Following a two-day policy meeting, BoJ governor Haruhiko Kuroda told reporters the bank would maintain its yield curve control (YCC) program at -0.1% for short-term interest rates and 10-year bond yields at around 0%.
Kuroda said the bank expected core consumer inflation to slow below 2% toward the latter half of 2023
“When looking at trend inflation, we’ll likely see inflation gradually accelerate toward our price target due to improvements in the output gap, rises in medium- and long-term inflation expectations and higher wages,” the governor added.
The announcement to maintain its yield curve unchanged has surprised markets and sent the yen spiraling down but Kuroda defended the central bank’s policy saying that the measures were implemented very recently and that it would take more time for them “to start having an effect in fixing market function.”
The BoJ has implemented an ultra-easy policy since Kuroda took the reins in 2013, and the governor defended the approach saying the measures had lifted Japan out of a deflationary spiral that had gripped the nation since 1998.

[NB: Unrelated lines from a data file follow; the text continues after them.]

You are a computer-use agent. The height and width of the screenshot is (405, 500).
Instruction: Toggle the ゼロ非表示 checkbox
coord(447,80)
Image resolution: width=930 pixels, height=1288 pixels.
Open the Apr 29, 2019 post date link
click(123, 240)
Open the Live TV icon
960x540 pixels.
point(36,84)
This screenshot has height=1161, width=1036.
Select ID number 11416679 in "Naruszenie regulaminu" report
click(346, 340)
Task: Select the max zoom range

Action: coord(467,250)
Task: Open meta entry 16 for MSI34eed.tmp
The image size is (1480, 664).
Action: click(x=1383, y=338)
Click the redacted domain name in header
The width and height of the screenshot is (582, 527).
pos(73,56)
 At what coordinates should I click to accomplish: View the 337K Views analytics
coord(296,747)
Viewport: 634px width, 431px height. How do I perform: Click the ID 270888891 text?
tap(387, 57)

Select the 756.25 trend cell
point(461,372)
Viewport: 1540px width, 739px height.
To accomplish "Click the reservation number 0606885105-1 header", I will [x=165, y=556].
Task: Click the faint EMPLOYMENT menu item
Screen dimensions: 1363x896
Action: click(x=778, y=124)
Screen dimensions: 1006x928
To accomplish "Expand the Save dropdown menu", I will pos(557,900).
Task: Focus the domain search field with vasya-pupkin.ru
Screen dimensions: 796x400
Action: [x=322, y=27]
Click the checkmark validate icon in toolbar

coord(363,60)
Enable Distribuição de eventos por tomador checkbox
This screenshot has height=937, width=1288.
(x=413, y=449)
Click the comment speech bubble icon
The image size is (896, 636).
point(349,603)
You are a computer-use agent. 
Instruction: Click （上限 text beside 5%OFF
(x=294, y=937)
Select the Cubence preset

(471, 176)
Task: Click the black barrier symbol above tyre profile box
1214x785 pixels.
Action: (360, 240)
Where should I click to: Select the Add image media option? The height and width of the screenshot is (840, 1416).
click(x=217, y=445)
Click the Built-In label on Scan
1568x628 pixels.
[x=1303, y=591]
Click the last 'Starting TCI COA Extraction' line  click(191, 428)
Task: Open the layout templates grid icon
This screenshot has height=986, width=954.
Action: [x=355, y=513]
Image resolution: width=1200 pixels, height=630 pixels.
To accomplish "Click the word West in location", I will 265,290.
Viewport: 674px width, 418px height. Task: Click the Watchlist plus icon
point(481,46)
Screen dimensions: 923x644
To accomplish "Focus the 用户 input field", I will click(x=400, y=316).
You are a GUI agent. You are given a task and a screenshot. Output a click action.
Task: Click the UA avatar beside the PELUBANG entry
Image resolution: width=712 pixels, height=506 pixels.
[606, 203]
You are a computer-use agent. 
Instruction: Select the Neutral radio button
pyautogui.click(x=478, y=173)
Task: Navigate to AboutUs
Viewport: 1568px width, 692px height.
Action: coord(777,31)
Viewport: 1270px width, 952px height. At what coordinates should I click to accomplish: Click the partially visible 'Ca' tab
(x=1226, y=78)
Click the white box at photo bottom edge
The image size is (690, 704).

Defending his strategy, Kuroda said that to support Japan’s economy an ultra-loose monetary policy was needed to ensure companies could raise wages.
Kuroda did say he regretted that Japan had not yet achieved its 2% inflation target and said that interest rates would remain at “present or lower levels.”
The consumer price index rose by 3.7% in November, its biggest increase in 41 years, and above the BoJ target for the eighth consecutive month, but the bank has classified it as a transitory trend linked to the rising cost of raw materials and energy.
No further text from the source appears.